Students push to be represented on University financial committees, but some administrators say including students would make no difference.
However, Graduate Student Association President Ken Martin said students should be on the University's Budget Task Force, which decides what projects and departments get priority for University funding.
Three students are on the President's Planning and Budget Advisory Committee, a group that makes recommendations to the task force, Martin said.
The task force should also include faculty members, said Ron Marlow, the advisory committee's graduate student representative.
Students and faculty can advise -- but cannot make decisions-- as members of the advisory committee, Marlow said, which gives them a "hollow place" in the planning process. In the end their recommendations can be disregarded, he said.
Marlow said students on the advisory committee are at a disadvantage because they serve their terms until the end of the Spring Semester, while the task force meets from May until July. Because the advisory committee is not active during budget decision-making time, it is hard for students to gauge how their recommendations are used, Marlow said.
"You have no way of knowing what advice was actually taken and put to use," Marlow said. He said the task force's material is kept confidential.
Executive Director of Planning and Analysis Gregory Lozier, an advisory committee member, said he saw no reason why students should not be on the task force, but he added that students are probably not needed there.
"I really think they're on the more important committee," Lozier said.
The advisory committee is crucial, Lozier said, because although it does not make final decisions, its members can question budgetary priorities and voice concerns.
"It's the opportunity to explore the direction the University is going," Lozier said.
Martin said students on the task force would have to be financially experienced and that a year on the advisory committee could serve as a prerequisite to the task force.
Students do not sit on the University Development Committee, but the committee does include faculty, Martin said. The development committee decides what projects deserve mini-campaign funding.
"If there's a faculty member we feel there should be student representation as well," said E.J. Shaffer, the student representative on the University Board of Trustees.

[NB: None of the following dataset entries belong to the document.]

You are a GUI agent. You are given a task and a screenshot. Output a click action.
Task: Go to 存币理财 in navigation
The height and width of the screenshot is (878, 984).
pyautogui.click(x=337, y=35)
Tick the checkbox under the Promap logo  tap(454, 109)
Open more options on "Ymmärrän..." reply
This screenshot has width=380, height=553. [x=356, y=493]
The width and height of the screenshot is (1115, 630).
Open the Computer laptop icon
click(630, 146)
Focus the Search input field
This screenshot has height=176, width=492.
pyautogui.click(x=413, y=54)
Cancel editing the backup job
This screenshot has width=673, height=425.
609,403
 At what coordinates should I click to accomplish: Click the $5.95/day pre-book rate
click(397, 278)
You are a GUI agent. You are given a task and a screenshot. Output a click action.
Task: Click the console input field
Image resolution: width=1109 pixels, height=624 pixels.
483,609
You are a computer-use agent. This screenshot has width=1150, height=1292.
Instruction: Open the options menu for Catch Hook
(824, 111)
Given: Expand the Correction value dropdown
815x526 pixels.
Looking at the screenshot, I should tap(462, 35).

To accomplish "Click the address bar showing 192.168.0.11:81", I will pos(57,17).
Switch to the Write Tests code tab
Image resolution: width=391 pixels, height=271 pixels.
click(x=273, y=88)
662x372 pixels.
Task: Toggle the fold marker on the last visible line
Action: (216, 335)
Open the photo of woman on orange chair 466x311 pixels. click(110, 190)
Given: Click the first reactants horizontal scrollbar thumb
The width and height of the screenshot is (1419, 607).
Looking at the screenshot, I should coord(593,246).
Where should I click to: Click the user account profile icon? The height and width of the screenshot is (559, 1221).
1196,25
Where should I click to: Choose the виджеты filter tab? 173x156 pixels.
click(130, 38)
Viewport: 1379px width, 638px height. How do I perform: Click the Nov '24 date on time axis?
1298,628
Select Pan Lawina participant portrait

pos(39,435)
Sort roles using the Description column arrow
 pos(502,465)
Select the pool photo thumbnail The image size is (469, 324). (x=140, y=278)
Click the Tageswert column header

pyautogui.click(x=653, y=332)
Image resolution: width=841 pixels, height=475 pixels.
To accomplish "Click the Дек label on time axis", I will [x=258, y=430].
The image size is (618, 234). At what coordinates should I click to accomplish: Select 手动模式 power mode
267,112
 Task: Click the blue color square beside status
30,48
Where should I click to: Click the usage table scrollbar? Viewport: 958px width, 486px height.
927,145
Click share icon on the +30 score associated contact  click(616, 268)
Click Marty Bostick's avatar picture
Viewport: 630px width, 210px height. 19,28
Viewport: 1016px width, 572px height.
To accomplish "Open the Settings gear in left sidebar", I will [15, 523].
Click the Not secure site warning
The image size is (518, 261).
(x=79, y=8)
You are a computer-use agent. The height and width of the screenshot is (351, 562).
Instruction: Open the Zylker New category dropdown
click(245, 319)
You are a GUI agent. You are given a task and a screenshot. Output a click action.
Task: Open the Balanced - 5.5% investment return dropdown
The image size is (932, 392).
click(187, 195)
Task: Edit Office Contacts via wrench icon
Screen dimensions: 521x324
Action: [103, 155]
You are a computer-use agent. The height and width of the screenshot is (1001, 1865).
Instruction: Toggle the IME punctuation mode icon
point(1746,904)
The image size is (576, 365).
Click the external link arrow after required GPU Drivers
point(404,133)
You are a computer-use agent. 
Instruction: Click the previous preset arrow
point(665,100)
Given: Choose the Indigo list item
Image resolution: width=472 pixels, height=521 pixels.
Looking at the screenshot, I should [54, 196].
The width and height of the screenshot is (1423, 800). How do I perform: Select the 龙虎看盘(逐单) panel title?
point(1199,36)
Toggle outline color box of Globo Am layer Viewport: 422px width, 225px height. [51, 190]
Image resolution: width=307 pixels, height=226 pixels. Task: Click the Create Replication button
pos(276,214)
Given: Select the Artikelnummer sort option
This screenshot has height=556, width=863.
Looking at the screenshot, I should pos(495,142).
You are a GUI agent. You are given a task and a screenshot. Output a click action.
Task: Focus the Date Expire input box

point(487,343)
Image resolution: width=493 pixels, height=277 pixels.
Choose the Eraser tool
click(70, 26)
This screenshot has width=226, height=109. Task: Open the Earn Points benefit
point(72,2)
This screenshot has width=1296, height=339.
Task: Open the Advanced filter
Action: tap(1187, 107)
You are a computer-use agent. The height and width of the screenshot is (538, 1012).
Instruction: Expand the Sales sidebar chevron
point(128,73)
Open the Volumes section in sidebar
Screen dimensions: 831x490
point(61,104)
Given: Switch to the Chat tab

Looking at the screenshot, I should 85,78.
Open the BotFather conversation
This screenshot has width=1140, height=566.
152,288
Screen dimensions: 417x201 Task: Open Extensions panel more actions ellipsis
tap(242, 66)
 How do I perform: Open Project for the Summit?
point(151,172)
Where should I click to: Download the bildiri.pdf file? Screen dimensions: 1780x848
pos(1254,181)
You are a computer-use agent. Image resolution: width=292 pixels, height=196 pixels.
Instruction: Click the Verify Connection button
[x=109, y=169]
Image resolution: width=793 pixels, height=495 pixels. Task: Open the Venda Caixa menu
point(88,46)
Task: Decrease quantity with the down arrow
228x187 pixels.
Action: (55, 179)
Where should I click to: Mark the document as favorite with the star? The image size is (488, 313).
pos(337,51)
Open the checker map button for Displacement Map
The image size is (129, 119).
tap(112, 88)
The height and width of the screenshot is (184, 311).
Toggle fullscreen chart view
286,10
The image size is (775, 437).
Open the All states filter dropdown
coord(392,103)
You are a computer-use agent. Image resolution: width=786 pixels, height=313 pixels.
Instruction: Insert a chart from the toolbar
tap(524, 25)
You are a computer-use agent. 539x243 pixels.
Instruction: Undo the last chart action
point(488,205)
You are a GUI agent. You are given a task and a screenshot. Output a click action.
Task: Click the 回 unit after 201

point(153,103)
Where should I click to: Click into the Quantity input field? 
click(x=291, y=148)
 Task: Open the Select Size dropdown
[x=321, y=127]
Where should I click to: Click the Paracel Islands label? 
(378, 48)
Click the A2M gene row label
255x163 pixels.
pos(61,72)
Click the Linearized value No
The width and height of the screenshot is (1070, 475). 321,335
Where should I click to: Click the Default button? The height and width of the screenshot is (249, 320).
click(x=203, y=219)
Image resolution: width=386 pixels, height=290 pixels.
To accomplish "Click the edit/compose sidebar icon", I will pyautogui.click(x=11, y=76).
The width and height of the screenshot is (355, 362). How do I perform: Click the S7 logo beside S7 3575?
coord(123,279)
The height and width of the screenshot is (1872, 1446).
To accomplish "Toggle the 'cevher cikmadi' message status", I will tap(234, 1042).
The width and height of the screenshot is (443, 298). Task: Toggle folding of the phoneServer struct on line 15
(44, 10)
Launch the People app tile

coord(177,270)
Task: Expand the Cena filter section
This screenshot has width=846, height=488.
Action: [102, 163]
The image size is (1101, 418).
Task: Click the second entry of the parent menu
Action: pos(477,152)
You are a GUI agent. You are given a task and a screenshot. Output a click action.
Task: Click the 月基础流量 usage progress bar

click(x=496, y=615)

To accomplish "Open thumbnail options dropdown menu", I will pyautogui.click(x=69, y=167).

But even if students were on the committee, they probably could not have affected the group's decision to campaign for a new convocation center and a new biomedical center in Hershey instead of the Paul Robeson Cultural Center, University President Joab Thomas told the University Student Advisory Board two weeks ago.
"Having students on that committee would not have made a particle of difference in what happened," Thomas said to the student board.
Senior Vice President for Development and University Relations David Gearhart said students may not be interested in the development committee.
"It really only meets periodically as the need presents itself," Gearhart said.